(Requirements): Can you turn these records into a numbered list of their lines, leaving out the blank lines?

________________

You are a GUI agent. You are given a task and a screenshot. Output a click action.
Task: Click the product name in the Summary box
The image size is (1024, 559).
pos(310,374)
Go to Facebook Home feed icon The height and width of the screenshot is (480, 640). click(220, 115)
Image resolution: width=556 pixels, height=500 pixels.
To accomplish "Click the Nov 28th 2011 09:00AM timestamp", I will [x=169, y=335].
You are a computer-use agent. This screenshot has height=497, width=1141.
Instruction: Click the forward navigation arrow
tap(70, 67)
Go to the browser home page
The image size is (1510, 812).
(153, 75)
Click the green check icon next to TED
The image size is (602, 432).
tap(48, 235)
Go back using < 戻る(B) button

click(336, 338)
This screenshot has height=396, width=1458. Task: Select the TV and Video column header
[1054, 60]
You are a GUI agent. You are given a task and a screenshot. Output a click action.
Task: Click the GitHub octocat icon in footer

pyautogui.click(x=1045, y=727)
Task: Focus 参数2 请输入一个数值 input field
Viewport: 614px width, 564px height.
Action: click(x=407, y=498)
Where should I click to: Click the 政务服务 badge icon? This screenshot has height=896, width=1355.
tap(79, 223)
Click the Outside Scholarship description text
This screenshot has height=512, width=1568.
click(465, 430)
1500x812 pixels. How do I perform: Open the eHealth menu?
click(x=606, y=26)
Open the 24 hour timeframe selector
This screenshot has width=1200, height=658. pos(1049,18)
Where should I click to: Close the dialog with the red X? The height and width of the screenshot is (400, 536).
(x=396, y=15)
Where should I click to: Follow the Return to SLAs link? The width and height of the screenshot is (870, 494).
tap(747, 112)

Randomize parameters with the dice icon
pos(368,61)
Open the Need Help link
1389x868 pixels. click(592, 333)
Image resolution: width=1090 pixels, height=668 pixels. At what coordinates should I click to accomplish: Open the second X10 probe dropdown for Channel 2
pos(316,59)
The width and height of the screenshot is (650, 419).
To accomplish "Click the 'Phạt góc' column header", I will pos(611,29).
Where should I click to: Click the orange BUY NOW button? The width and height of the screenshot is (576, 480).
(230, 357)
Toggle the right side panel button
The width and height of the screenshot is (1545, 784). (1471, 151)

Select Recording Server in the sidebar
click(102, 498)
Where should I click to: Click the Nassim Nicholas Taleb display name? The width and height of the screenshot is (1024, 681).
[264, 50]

________________

(Solution for this problem):
1. You are a GUI agent. You are given a task and a screenshot. Output a click action.
2. Task: Click the product name in the Summary box
3. The image size is (1024, 559).
4. pos(310,374)
5. Go to Facebook Home feed icon The height and width of the screenshot is (480, 640). click(220, 115)
6. Image resolution: width=556 pixels, height=500 pixels.
7. To accomplish "Click the Nov 28th 2011 09:00AM timestamp", I will [x=169, y=335].
8. You are a computer-use agent. This screenshot has height=497, width=1141.
9. Instruction: Click the forward navigation arrow
10. tap(70, 67)
11. Go to the browser home page
12. The image size is (1510, 812).
13. (153, 75)
14. Click the green check icon next to TED
15. The image size is (602, 432).
16. tap(48, 235)
17. Go back using < 戻る(B) button
18. click(336, 338)
19. This screenshot has height=396, width=1458. Task: Select the TV and Video column header
20. [1054, 60]
21. You are a GUI agent. You are given a task and a screenshot. Output a click action.
22. Task: Click the GitHub octocat icon in footer
23. pyautogui.click(x=1045, y=727)
24. Task: Focus 参数2 请输入一个数值 input field
25. Viewport: 614px width, 564px height.
26. Action: click(x=407, y=498)
27. Where should I click to: Click the 政务服务 badge icon? This screenshot has height=896, width=1355.
28. tap(79, 223)
29. Click the Outside Scholarship description text
30. This screenshot has height=512, width=1568.
31. click(465, 430)
32. 1500x812 pixels. How do I perform: Open the eHealth menu?
33. click(x=606, y=26)
34. Open the 24 hour timeframe selector
35. This screenshot has width=1200, height=658. pos(1049,18)
36. Where should I click to: Close the dialog with the red X? The height and width of the screenshot is (400, 536).
37. (x=396, y=15)
38. Where should I click to: Follow the Return to SLAs link? The width and height of the screenshot is (870, 494).
39. tap(747, 112)
40. Randomize parameters with the dice icon
41. pos(368,61)
42. Open the Need Help link
43. 1389x868 pixels. click(592, 333)
44. Image resolution: width=1090 pixels, height=668 pixels. At what coordinates should I click to accomplish: Open the second X10 probe dropdown for Channel 2
45. pos(316,59)
46. The width and height of the screenshot is (650, 419).
47. To accomplish "Click the 'Phạt góc' column header", I will pos(611,29).
48. Where should I click to: Click the orange BUY NOW button? The width and height of the screenshot is (576, 480).
49. (230, 357)
50. Toggle the right side panel button
51. The width and height of the screenshot is (1545, 784). (1471, 151)
52. Select Recording Server in the sidebar
53. click(102, 498)
54. Where should I click to: Click the Nassim Nicholas Taleb display name? The width and height of the screenshot is (1024, 681).
55. [264, 50]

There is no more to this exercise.